Items from a dataset:
----------

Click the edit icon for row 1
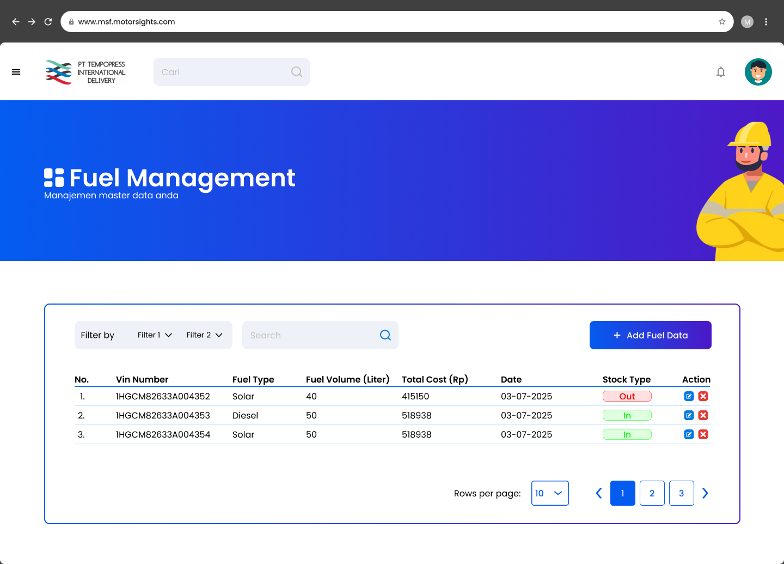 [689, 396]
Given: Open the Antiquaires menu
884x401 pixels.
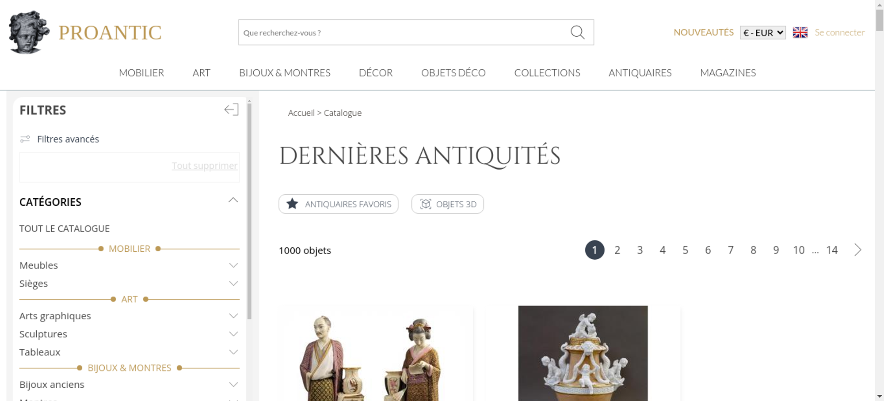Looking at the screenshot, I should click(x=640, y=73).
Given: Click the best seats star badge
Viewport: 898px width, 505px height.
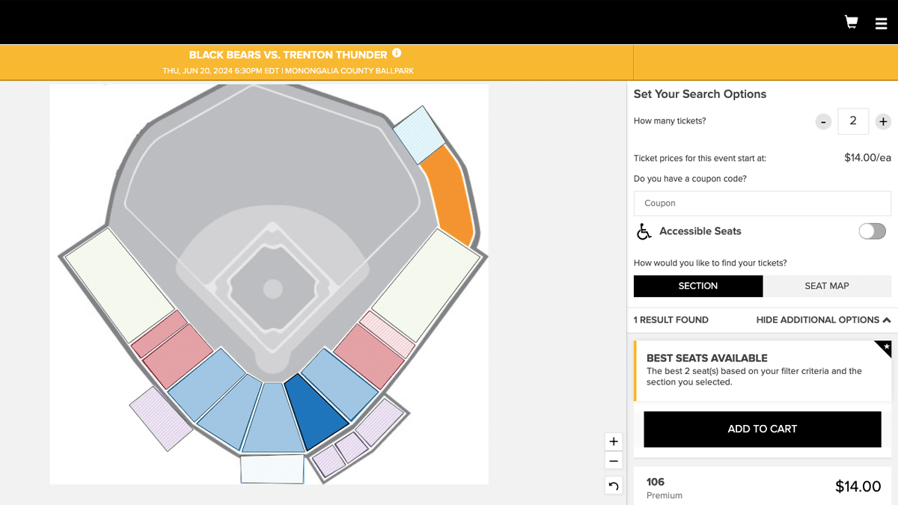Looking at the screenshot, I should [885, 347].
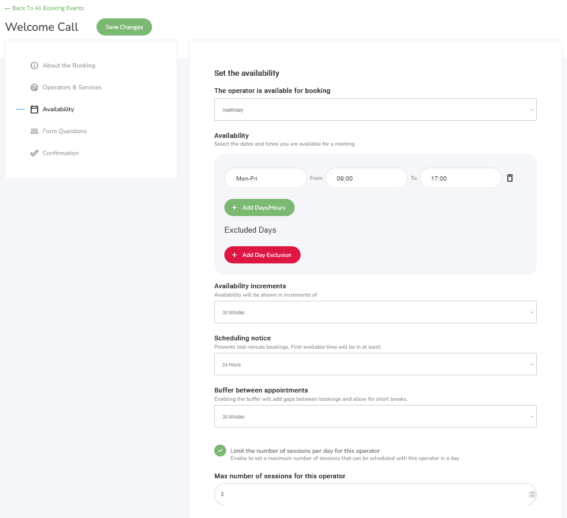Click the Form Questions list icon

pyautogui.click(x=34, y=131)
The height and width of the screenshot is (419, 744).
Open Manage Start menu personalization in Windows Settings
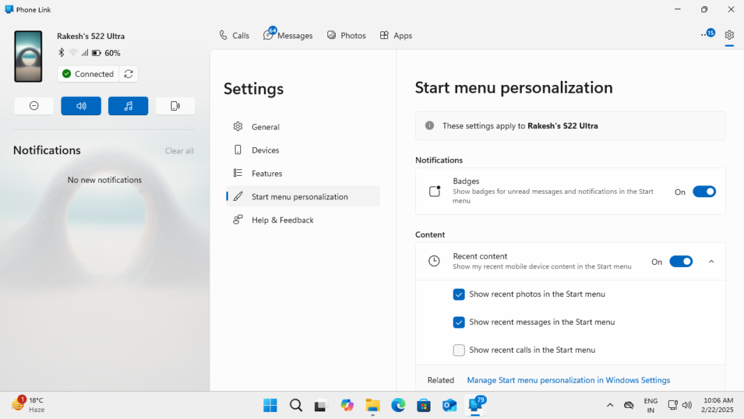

----------

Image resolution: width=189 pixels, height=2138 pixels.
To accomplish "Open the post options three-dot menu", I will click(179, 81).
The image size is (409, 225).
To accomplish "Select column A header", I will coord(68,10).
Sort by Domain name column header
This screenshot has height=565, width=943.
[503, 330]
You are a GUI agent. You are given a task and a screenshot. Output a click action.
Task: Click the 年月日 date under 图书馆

----------

Looking above, find the stretch of lines that opens with the one holding "884x401 pixels." and closes with the one holding "Open Manage Start". Copy it exactly, pictures excluded.

884x401 pixels.
Looking at the screenshot, I should click(x=640, y=73).
Given: Click the best seats star badge
Viewport: 898px width, 505px height.
Looking at the screenshot, I should [885, 347].
Click the Form Questions list icon

pyautogui.click(x=34, y=131)
The height and width of the screenshot is (419, 744).
Open Manage Start menu personalization in Windows Settings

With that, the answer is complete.